[llvm] [LoopIdiom] Perform loop versioning to use memcpy (PR #125043)

Fri Jan 31 00:53:00 PST 2025

https://github.com/nikic commented:

A few more high level concerns:

Phase ordering: LIR runs as part of the function simplification pipeline. However, this patch introduces a decanonicalizing, size-increasing transform. This is a problem if you consider the following scenario: You have a function x calling a function copy. LIR runs on copy first and introduces runtime checks. Then it gets inlined. However, if it were directly inlined, AA would have determined that the pointers can't alias, and no runtime checks are necessary.

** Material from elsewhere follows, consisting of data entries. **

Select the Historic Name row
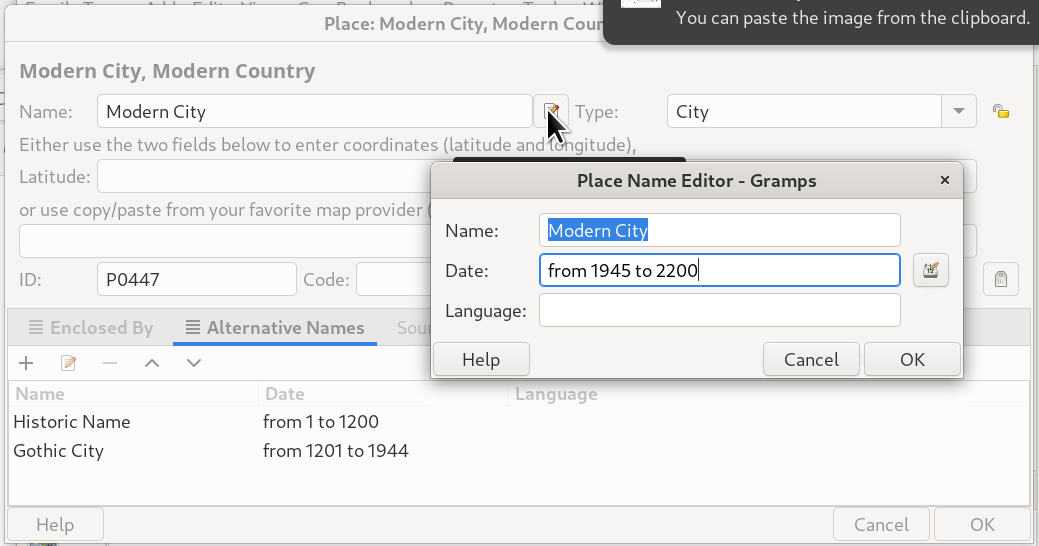This screenshot has height=546, width=1039. [x=72, y=422]
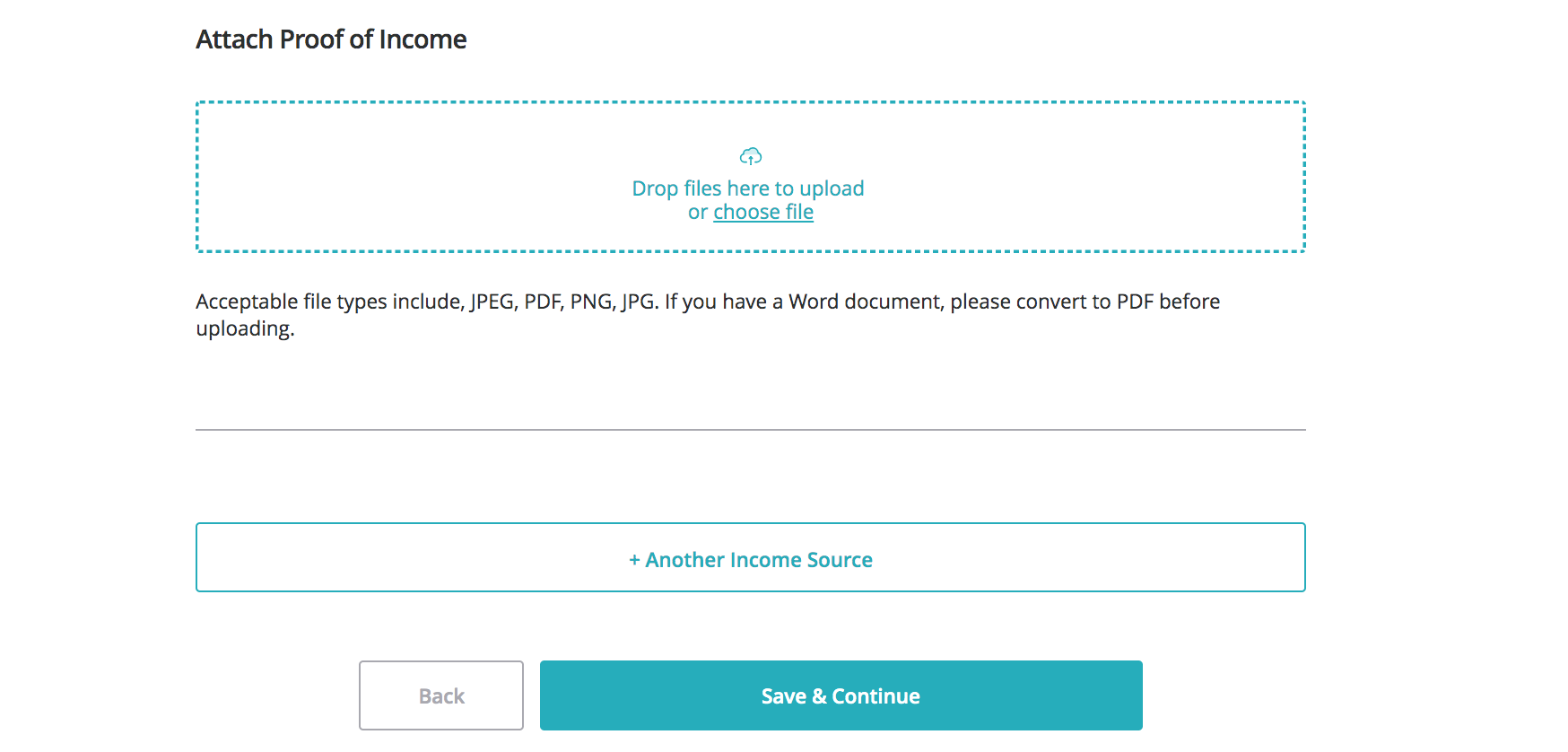Click the word "upload" in the drop zone
This screenshot has width=1568, height=752.
tap(832, 188)
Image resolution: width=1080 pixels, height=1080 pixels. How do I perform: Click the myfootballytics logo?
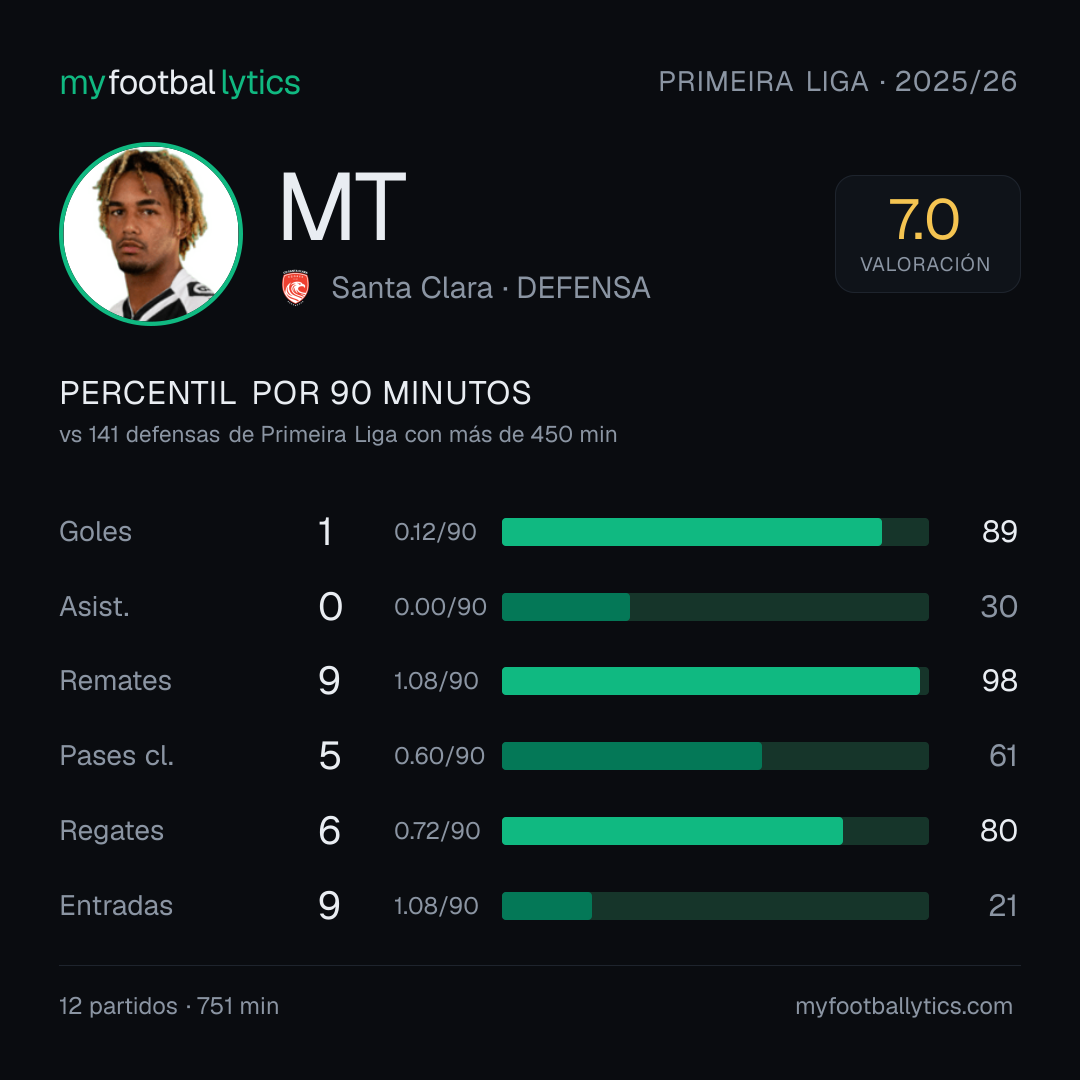[x=180, y=83]
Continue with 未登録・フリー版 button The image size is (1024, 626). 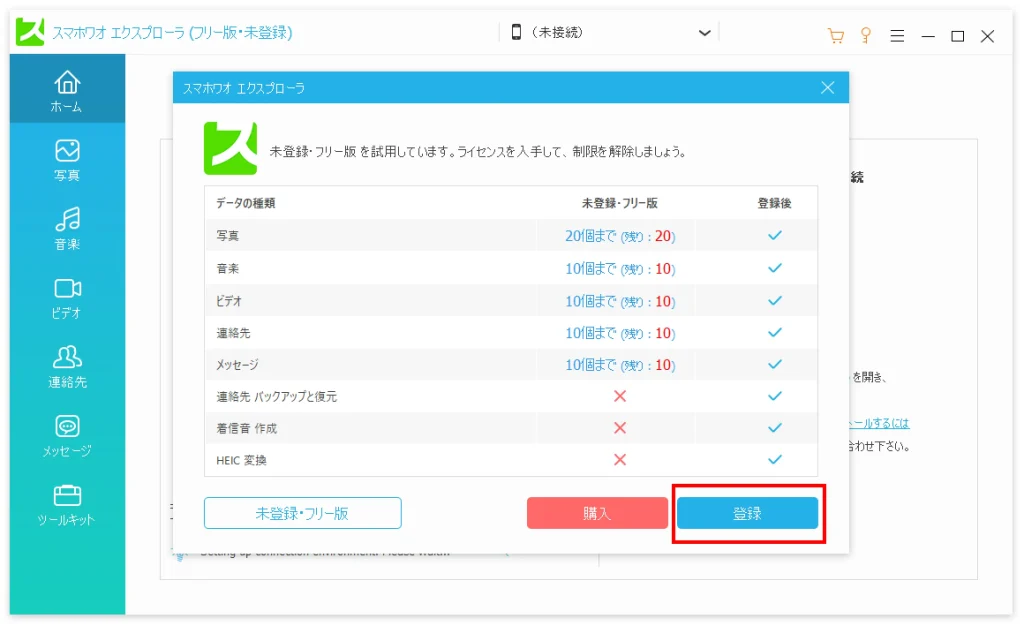[x=302, y=513]
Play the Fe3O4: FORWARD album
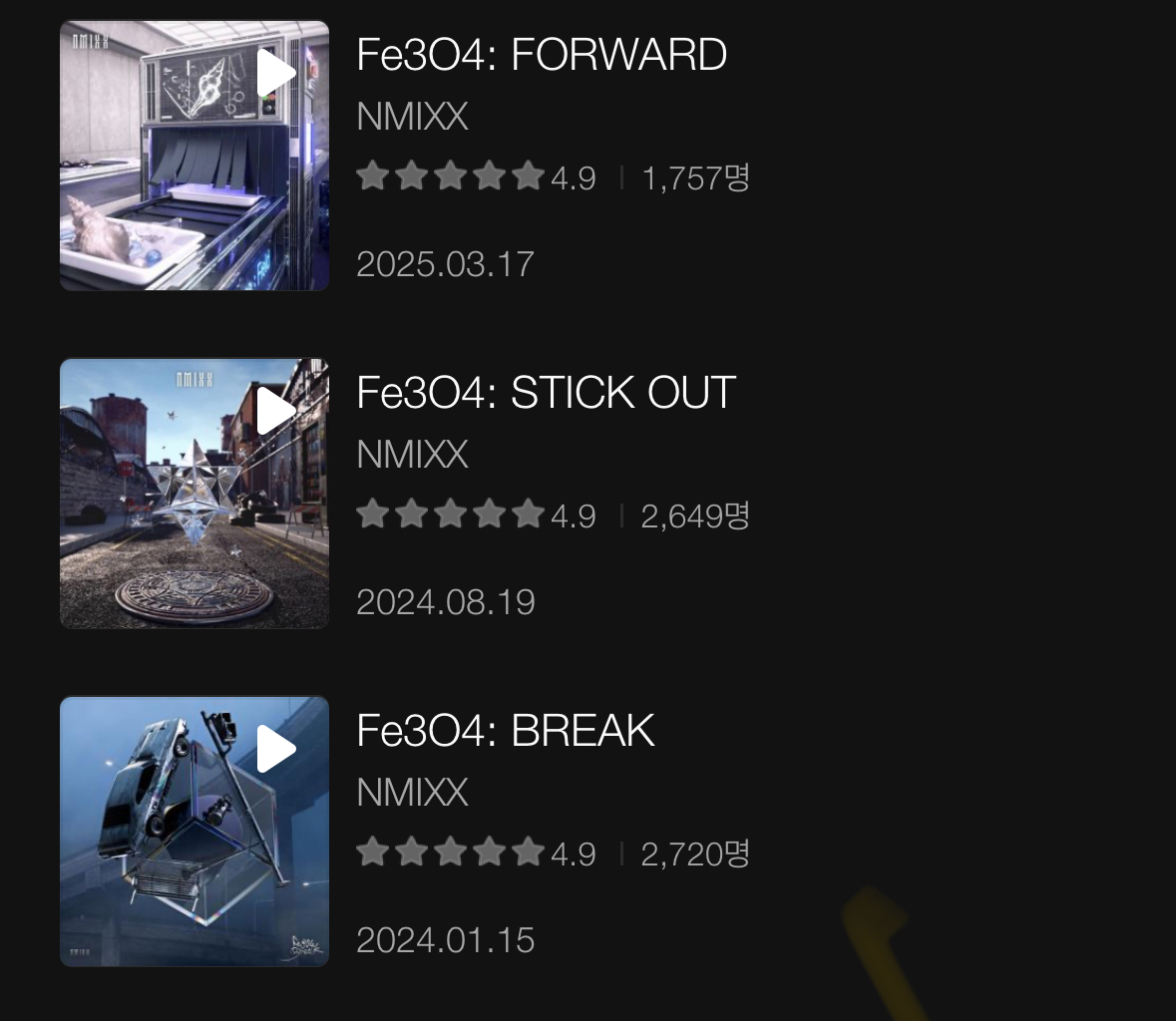 point(276,73)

At that point, we have to hope that the checks get eliminated again. I think it's very unlikely that the checks can be optimized away -- the best that can happen is that the versioned loop gets converted to memcpy as well, we sink both memcpy and then find that the control flow can be eliminated. Whether that reliably happens in practice, I don't know.

However, even if this does actually work, there is still the problem that this is going to affect the inlining cost model by introducing a lot of code. If the function doesn't get inlined as a result, the outcome will be very detrimental.

Generally, and transforms that introduce runtime checks / loop versioning should be running in the post-inline module optimization pipeline only.

Profitability: Just based on the tests, the runtime checks introduced look quite expensive, on the order of 20 instructions. I'm concerned that this transform can easily be non-profitable for copy loops that only move a small amount of data.

https://github.com/llvm/llvm-project/pull/125043